* **TASK**: If a line in the entries contains the word "checkbox", list it.

═══ DATA

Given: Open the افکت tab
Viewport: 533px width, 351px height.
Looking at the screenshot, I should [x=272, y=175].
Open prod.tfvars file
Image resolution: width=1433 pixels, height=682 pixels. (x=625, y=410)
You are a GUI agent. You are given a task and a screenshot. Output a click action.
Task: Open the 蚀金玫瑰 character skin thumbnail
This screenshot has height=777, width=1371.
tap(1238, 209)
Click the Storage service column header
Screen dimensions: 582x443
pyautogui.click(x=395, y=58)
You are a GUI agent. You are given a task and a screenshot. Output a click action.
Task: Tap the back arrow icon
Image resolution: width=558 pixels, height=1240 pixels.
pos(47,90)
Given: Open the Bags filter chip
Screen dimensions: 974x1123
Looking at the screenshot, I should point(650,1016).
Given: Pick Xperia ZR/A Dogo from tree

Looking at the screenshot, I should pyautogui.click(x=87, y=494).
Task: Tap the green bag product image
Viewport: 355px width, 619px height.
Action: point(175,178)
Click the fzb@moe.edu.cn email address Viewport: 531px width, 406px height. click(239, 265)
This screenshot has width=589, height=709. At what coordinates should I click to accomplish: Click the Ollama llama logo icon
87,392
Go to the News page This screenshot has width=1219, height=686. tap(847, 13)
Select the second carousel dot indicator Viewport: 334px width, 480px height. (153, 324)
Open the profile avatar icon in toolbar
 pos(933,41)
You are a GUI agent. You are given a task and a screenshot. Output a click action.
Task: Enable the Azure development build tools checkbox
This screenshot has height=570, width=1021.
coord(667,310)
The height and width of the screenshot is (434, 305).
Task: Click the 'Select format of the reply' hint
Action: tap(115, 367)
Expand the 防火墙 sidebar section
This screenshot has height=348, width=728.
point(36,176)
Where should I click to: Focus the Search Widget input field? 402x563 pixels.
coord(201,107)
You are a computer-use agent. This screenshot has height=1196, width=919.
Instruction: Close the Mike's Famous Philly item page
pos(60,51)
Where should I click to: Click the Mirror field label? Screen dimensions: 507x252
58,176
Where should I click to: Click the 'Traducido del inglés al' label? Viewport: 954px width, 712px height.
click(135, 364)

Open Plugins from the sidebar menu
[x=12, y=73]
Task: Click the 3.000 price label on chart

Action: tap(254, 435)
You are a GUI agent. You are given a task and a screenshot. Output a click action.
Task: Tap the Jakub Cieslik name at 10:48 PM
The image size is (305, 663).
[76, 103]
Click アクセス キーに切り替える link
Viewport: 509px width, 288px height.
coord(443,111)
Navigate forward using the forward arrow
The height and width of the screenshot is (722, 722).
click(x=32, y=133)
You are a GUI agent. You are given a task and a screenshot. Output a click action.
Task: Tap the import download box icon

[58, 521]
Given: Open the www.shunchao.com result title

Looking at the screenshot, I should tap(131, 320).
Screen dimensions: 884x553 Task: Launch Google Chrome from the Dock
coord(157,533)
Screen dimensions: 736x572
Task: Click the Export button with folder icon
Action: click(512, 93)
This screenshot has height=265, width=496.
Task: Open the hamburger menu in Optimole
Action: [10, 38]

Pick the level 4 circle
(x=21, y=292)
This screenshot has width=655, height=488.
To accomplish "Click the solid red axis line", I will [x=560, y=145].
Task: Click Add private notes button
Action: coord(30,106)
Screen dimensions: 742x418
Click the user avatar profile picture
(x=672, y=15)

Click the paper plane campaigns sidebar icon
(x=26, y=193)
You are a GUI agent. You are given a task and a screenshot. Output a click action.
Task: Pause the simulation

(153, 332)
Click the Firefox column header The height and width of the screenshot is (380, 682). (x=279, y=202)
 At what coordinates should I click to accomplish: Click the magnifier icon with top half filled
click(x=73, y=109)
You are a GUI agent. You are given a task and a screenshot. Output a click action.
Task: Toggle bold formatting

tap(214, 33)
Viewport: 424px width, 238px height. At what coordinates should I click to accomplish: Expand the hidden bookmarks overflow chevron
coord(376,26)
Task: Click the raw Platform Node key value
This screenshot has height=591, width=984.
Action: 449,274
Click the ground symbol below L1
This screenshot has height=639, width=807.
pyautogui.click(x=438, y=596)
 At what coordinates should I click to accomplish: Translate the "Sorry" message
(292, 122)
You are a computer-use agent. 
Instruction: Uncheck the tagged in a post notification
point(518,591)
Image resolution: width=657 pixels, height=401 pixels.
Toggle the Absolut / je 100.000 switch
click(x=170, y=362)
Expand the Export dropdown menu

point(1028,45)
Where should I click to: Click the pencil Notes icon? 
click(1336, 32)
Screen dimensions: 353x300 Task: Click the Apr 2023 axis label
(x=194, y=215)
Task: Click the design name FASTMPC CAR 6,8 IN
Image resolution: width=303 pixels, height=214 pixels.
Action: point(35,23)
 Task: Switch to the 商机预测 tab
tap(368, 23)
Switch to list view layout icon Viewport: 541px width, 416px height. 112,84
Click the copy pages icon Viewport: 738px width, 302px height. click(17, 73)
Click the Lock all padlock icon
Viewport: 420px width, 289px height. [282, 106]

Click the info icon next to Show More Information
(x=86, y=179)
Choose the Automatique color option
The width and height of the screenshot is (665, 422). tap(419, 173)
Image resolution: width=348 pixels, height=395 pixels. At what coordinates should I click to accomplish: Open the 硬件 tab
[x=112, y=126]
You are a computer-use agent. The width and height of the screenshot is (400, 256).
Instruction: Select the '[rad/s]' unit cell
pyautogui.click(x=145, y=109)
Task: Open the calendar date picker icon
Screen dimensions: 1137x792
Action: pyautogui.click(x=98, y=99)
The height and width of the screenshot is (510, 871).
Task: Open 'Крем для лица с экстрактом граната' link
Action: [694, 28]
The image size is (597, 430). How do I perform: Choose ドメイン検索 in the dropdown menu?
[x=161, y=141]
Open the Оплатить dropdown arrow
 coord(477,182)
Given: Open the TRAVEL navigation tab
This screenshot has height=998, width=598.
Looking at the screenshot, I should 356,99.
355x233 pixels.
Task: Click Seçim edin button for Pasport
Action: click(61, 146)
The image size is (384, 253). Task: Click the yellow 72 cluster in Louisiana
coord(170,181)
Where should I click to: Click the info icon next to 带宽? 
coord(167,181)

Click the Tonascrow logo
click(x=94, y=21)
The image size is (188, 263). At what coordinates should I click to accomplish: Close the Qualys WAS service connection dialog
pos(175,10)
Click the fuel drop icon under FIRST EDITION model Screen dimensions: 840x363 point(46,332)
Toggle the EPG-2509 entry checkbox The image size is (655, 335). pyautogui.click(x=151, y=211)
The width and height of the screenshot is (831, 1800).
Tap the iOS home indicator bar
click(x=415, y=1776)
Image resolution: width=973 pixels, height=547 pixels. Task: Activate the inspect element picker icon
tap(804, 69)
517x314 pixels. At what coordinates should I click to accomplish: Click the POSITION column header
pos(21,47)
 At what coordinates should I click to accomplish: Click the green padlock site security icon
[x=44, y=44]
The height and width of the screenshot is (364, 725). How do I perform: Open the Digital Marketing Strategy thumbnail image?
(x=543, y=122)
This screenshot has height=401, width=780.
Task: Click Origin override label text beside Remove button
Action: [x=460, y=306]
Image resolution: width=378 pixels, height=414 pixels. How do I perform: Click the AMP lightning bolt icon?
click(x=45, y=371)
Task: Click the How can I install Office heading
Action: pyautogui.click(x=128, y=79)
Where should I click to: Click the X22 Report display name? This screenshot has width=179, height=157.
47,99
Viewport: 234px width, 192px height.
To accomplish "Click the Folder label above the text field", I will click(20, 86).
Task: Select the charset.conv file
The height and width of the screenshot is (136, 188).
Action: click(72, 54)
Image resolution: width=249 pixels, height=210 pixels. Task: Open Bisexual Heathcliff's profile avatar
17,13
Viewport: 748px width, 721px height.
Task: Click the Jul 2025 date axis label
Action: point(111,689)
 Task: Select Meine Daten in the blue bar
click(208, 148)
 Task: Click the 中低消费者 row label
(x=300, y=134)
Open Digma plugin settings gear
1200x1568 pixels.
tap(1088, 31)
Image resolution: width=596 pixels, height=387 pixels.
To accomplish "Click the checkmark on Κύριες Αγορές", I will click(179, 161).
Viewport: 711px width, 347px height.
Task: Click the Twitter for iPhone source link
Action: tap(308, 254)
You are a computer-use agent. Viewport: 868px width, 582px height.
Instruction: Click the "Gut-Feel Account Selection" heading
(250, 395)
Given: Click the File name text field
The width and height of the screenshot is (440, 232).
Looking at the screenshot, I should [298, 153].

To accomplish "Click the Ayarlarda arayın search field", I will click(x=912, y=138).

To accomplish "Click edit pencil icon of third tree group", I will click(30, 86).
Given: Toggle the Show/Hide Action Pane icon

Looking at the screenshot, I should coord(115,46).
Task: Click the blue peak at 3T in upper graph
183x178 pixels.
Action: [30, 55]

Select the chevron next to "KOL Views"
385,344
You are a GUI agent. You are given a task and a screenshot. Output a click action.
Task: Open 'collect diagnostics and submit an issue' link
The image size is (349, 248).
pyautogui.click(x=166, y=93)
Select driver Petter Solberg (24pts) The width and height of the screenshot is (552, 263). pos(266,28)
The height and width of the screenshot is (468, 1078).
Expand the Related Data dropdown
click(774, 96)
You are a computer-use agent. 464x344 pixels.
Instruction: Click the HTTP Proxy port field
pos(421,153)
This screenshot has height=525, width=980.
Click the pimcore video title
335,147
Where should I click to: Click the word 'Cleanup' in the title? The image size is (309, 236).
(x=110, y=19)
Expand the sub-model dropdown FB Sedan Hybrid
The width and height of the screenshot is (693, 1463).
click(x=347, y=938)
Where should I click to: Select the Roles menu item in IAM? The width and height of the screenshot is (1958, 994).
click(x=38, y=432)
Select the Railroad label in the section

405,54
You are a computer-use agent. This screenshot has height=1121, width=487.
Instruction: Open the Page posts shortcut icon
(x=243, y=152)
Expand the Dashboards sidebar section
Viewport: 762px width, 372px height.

══════

* **YOUR RESPONSE**:
Task: Enable the Azure development build tools checkbox
Toggle the EPG-2509 entry checkbox The image size is (655, 335). pyautogui.click(x=151, y=211)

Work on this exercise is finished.